### ACTION ITEM
Starting at the line containing "The height and width of the screenshot is (989, 900)." and ending at the line containing "Task: Toggle CloudFlare cloud for smtp record", print every line of the material below exactly, both ends included, and stop there.
Start of Block
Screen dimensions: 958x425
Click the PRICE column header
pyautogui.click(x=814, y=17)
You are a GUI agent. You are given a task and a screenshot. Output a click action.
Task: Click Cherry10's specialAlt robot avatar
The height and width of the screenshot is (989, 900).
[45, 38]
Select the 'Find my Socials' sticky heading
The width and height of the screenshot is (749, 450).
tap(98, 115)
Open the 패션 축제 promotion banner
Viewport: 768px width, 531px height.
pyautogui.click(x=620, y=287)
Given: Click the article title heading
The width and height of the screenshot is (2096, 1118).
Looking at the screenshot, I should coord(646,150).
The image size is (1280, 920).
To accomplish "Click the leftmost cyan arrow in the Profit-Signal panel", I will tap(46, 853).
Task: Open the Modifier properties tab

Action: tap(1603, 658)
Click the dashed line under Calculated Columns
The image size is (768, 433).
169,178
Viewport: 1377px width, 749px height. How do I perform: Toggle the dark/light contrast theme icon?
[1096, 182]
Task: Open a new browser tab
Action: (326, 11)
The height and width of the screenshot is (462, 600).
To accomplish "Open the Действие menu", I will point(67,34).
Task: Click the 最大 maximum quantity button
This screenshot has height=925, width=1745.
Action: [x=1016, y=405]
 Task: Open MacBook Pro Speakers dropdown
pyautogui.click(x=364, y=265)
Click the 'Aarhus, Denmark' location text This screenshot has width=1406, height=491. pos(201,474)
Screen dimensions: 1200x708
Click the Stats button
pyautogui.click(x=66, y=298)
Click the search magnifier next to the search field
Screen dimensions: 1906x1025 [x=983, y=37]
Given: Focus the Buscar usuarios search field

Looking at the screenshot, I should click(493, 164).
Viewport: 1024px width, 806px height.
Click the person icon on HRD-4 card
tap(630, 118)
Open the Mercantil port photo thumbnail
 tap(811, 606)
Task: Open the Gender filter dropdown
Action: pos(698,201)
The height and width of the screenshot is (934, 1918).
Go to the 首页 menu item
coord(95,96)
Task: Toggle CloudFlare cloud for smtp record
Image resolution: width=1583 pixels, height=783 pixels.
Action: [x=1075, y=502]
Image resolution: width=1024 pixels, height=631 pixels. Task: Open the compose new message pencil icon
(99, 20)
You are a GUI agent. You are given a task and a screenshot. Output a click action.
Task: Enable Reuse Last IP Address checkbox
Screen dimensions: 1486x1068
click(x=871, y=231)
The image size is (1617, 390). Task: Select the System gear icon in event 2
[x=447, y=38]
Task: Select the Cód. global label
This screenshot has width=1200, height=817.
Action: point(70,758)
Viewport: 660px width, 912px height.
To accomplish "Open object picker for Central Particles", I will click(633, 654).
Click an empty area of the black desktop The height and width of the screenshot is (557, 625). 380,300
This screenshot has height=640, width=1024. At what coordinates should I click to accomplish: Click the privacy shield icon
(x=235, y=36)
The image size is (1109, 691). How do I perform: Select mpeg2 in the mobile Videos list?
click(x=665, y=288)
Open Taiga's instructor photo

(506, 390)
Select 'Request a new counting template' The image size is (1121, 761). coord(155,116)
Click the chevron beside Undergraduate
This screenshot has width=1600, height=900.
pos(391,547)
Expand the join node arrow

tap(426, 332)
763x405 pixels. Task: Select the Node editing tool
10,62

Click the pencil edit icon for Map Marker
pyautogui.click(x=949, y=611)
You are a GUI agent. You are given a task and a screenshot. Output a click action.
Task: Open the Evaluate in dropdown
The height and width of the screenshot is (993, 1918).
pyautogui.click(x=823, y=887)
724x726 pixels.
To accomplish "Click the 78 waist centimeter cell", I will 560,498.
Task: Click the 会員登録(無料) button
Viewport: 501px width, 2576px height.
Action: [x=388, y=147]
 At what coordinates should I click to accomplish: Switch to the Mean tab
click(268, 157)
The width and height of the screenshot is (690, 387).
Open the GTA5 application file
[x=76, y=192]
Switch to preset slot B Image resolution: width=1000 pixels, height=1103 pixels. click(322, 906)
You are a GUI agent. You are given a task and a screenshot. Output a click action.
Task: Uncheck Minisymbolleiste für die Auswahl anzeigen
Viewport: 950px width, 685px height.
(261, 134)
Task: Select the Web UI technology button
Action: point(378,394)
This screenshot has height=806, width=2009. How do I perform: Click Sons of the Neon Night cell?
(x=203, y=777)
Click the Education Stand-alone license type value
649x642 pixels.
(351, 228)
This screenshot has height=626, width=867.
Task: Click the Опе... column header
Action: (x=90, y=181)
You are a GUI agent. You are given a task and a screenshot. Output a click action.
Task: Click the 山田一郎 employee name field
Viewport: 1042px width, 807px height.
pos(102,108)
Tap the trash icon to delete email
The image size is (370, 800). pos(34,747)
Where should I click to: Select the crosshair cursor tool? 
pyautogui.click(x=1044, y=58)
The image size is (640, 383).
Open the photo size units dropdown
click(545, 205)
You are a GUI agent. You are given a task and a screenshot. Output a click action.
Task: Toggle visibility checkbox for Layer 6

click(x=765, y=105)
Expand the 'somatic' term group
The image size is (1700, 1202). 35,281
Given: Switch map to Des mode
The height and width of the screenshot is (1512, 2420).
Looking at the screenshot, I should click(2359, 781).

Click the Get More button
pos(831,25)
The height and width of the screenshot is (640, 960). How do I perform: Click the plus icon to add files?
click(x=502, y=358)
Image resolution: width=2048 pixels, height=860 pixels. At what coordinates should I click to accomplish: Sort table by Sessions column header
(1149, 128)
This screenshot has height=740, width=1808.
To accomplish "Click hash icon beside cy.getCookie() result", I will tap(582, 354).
End of Block
### RESPONSE BELOW
The height and width of the screenshot is (989, 900).
[45, 38]
Select the 'Find my Socials' sticky heading
The width and height of the screenshot is (749, 450).
tap(98, 115)
Open the 패션 축제 promotion banner
Viewport: 768px width, 531px height.
pyautogui.click(x=620, y=287)
Given: Click the article title heading
The width and height of the screenshot is (2096, 1118).
Looking at the screenshot, I should coord(646,150).
The image size is (1280, 920).
To accomplish "Click the leftmost cyan arrow in the Profit-Signal panel", I will tap(46, 853).
Task: Open the Modifier properties tab

Action: tap(1603, 658)
Click the dashed line under Calculated Columns
The image size is (768, 433).
169,178
Viewport: 1377px width, 749px height. How do I perform: Toggle the dark/light contrast theme icon?
[1096, 182]
Task: Open a new browser tab
Action: (326, 11)
The height and width of the screenshot is (462, 600).
To accomplish "Open the Действие menu", I will point(67,34).
Task: Click the 最大 maximum quantity button
This screenshot has height=925, width=1745.
Action: [x=1016, y=405]
 Task: Open MacBook Pro Speakers dropdown
pyautogui.click(x=364, y=265)
Click the 'Aarhus, Denmark' location text This screenshot has width=1406, height=491. pos(201,474)
Screen dimensions: 1200x708
Click the Stats button
pyautogui.click(x=66, y=298)
Click the search magnifier next to the search field
Screen dimensions: 1906x1025 [x=983, y=37]
Given: Focus the Buscar usuarios search field

Looking at the screenshot, I should click(493, 164).
Viewport: 1024px width, 806px height.
Click the person icon on HRD-4 card
tap(630, 118)
Open the Mercantil port photo thumbnail
 tap(811, 606)
Task: Open the Gender filter dropdown
Action: pos(698,201)
The height and width of the screenshot is (934, 1918).
Go to the 首页 menu item
coord(95,96)
Task: Toggle CloudFlare cloud for smtp record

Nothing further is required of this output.